▶ _本文_:
-.-.-

相続税の節税対策は進んでいますでしょうか。
「法人を作って、個人資産を移しているよ」
ここまでしている先生は、ほとんどいらっしゃいません。
個人の財産を切り離して法人へ移すことで、個人財産ではなくなるわけですから、相続税の課税対象から外れることになります。
個人財産の多い医師にとっては、魅力的な相続税の節税対策となります。
そこで今回は、法人へ個人財産を移して相続税の節税対策とする方法について考えていきましょう。
※この記事は次の人にオススメです。
・相続税の節税対策について知りたい人
・不動産管理会社に興味のある人
不動産管理会社のメリットとは
そのメリットは、毎年の所得税に関するものと将来の相続税に関するものとに分けて考えることができます。
自己所有よりも節税効果の高い賃貸不動産について、検討していきます。
(1)所得税
賃貸不動産であれば、毎年不動産所得が発生し、確定申告していたと思います。
それが法人所有になることにより、法人の所得となるため、個人としては課税されなくなります。
もちろん、法人に対して法人税が課税されるわけですが、所得税よりもずっと低い税率になります。
(引退されて役員報酬がないなど個人所得がない先生は、逆に高くなる可能性がありますのでご注意ください)
(2)相続税
賃貸不動産から生じる毎年の収入がなくなることで、その積み重ねとして相続財産も減ることになります。
結果として、相続税の対策にもなるわけです。
不動産管理会社へ移った財産の行末は
それでは、法人へ移った財産はどうなるのでしょうか。
確かに直接所有する財産は無くなりましたが、法人の「株式」として所有することになります。
この先生が持つことになる法人の「株式」は当然個人で所有する財産となるため、相続税の課税対象になります。
「不動産が株式に変わっただけで、意味がないね」
こう思われるかもしれませんが、評価方法が違うため、大きな意味があります。
土地については路線価にて、建物については固定資産税評価額が評価方法の起点になります。
それに対して、株式は「純資産価額」や「類似業種比準価額」の併用によって評価します。
難しい専門用語になってしまいますが、ざっくり言うと「会社の資産から負債を引いた純資産」に対して課税されます。
つまり、会社が赤字であれば評価額をグッと抑えることができるわけです。
そしてこの評価額が低いうちに、「株式」を子供や孫へ贈与しておけば相続税負担を考慮せず、次世代へ資産を移していくことができるわけです。
それでは、評価を抑えることができる仕組みを具体的な数字で見ていきましょう。
まず、不動産は購入することで固定資産税評価額となります。

-.-.-

(データセットの項目)
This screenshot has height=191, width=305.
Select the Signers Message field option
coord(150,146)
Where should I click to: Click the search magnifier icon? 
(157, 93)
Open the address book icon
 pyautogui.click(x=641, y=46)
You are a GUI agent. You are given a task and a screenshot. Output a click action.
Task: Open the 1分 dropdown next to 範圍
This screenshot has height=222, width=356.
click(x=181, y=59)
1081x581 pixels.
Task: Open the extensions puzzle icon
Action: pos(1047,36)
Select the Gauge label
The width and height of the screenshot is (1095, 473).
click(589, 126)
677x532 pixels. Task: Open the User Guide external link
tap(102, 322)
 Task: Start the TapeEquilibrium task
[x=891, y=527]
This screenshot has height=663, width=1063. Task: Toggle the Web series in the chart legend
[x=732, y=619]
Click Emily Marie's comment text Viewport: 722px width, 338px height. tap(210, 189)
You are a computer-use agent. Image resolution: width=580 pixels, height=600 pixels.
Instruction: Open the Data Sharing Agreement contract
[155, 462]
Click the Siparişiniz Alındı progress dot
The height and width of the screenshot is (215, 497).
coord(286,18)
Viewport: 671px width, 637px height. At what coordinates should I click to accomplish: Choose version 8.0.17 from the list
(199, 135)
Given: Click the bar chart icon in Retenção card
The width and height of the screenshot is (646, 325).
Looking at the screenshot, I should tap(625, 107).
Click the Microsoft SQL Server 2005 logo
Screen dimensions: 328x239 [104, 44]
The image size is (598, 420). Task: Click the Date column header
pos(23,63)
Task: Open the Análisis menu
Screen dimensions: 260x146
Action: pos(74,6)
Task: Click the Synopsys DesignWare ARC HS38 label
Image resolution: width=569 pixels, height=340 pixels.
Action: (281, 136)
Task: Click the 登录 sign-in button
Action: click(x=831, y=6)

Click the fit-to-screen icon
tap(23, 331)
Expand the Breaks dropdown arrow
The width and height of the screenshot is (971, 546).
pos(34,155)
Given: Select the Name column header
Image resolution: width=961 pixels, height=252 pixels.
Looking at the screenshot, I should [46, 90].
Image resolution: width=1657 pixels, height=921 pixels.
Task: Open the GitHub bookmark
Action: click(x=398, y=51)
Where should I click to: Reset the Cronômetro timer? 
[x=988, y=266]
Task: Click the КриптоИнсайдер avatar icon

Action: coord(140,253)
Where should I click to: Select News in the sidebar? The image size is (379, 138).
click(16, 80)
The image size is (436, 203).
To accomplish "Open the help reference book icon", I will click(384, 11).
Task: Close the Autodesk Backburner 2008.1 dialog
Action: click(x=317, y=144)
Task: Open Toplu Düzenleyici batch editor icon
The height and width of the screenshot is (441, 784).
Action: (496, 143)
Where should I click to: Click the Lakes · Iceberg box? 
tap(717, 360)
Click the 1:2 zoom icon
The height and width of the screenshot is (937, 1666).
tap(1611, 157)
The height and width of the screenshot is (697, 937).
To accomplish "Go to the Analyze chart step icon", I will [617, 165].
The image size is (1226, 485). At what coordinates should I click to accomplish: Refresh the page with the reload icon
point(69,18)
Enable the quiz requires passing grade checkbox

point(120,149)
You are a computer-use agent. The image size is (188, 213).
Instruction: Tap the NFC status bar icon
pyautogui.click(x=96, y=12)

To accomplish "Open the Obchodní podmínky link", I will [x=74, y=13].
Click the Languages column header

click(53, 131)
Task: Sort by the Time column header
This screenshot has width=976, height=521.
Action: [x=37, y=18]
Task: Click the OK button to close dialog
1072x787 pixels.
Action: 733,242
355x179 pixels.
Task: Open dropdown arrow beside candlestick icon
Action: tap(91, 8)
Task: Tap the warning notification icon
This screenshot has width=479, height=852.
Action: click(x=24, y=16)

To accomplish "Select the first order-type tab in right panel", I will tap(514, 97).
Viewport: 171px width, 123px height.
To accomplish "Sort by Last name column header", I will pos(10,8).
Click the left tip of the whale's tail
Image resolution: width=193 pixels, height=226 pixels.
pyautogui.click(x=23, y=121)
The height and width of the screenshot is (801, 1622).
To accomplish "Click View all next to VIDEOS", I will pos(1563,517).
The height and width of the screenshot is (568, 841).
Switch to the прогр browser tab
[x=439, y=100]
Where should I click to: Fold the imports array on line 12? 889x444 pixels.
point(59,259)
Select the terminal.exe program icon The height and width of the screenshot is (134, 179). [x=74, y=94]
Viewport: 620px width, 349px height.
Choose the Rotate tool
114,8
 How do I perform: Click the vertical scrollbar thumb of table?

-.-.-

▶ _設問_:
1. 相続税対策の本文のうち、「そこで今回は、法人へ個人財産」を含むところから始めて「しては課税されなくなります。」で終わる部分を書き写してください。その際、「不動産管理会社」は「資産管理会社」に置き換えてください。
2. 法人を使った相続税対策の本文を、最後の文の後から書き継いでください。

▶ _解答一覧_:
1.
そこで今回は、法人へ個人財産を移して相続税の節税対策とする方法について考えていきましょう。
※この記事は次の人にオススメです。
・相続税の節税対策について知りたい人
・資産管理会社に興味のある人
資産管理会社のメリットとは
そのメリットは、毎年の所得税に関するものと将来の相続税に関するものとに分けて考えることができます。
自己所有よりも節税効果の高い賃貸不動産について、検討していきます。
(1)所得税
賃貸不動産であれば、毎年不動産所得が発生し、確定申告していたと思います。
それが法人所有になることにより、法人の所得となるため、個人としては課税されなくなります。

2.
1億円の現金は1億円の評価ですが、固定資産税評価額であれば6割程度(6,000万円)になります。
さらに、賃貸不動産は3年経過※することで4割程度(4,000万円)になります。
※3年以内は通常の取引価格(時価)
借入はここまで減りませんので、会社としての純資産は「資産4,000万円−負債1億円弱」という債務超過になり、結果として評価額を抑えることできるわけです。
不動産管理会社のデメリットとは
メリットだけではありませんので、デメリット(リスク)も一緒に確認していきましょう。
(1)移転することに伴う税金
まず、譲渡に関する所得税がかかる可能性があります。
売却収入から取得費を引いて、もうけが出れば課税されます。
第3者ではないため売却金額を自由に決めたくなりますが、固定資産税評価額など合理的な金額である必要があります。
また、不動産を取得することになるため、不動産取得税や登録免許税も課税されます。
(2)年金に対する影響
法人である以上、社会保険の適用事業所となります。
その役員も社会保険加入となりますが、役員報酬の金額によっては一定額の受給停止等年金の受給にも影響してきます。
(3)相続が近い場合
法人へ不動産を譲渡しても、相続開始前3年以内であれば、時価評価となります。
その結果、不動産評価が相続税評価額とならなくなり、狙った評価差額によるメリットが得られなくなります。
相続税の節税対策のひとつ
相続税対策には様々な方法があります。
今回ご紹介した方法も、法人として毎期決算申告する必要があるなど、「管理が面倒だ」という方もいらっしゃいます。
大事なことはご自身の財産や相続人の状況はもちろん、価値観や性格等まで含めて最善の方法を検討することだと思います。
そのためには、税理士と深い信頼関係を築くことがとても重要になります。
まずは、信頼できるパートナーを探すことから始めてみてはいかがでしょうか!